Say how many lines of the data contain "click", and nothing more.

### Information given
-=-=-=-=-

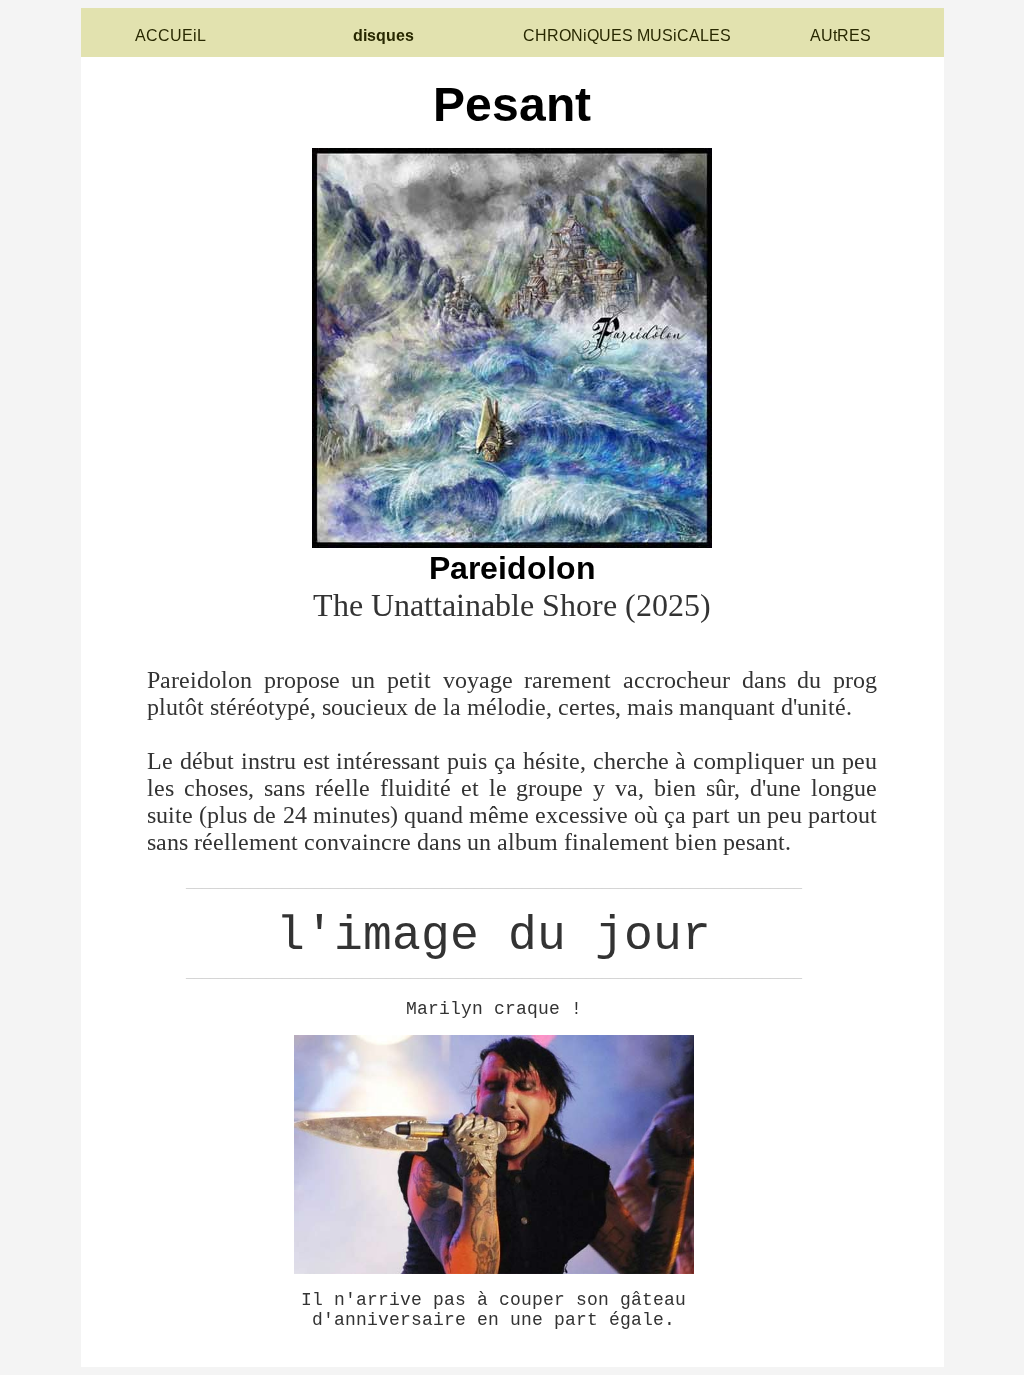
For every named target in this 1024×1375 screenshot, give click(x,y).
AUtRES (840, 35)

-=-=-=-=-

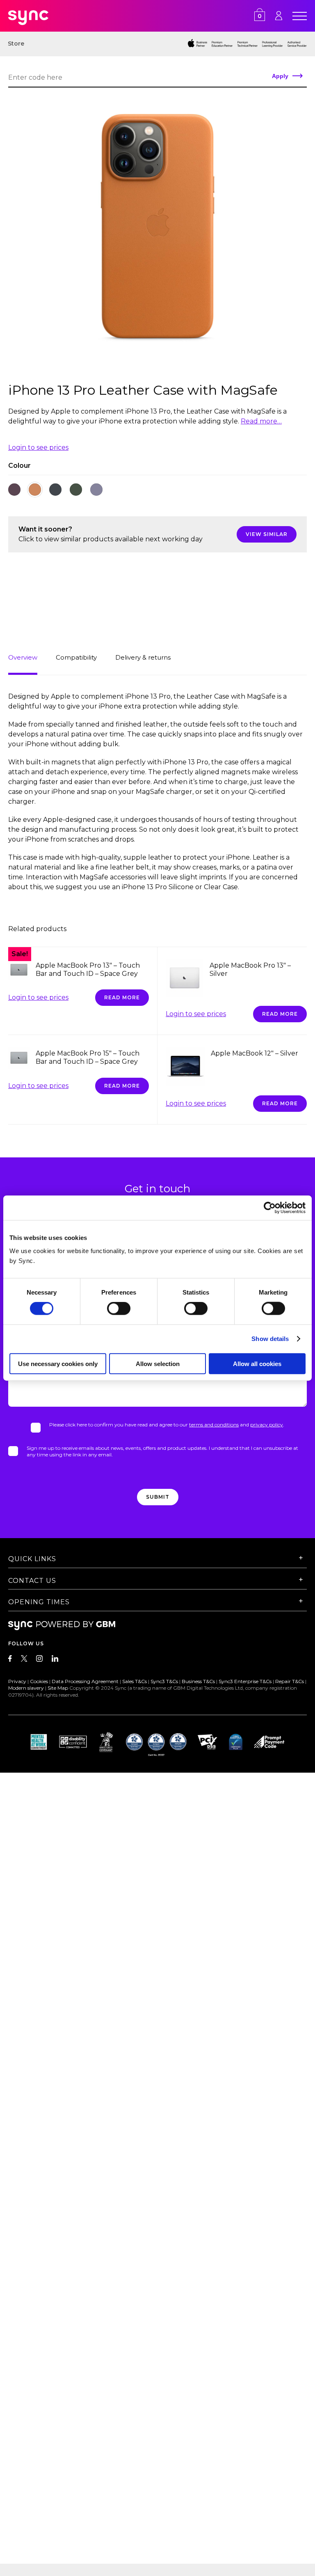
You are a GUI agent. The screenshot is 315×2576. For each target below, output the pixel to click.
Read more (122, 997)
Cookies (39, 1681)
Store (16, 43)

-=-=-=-=-

### Answer for the task
2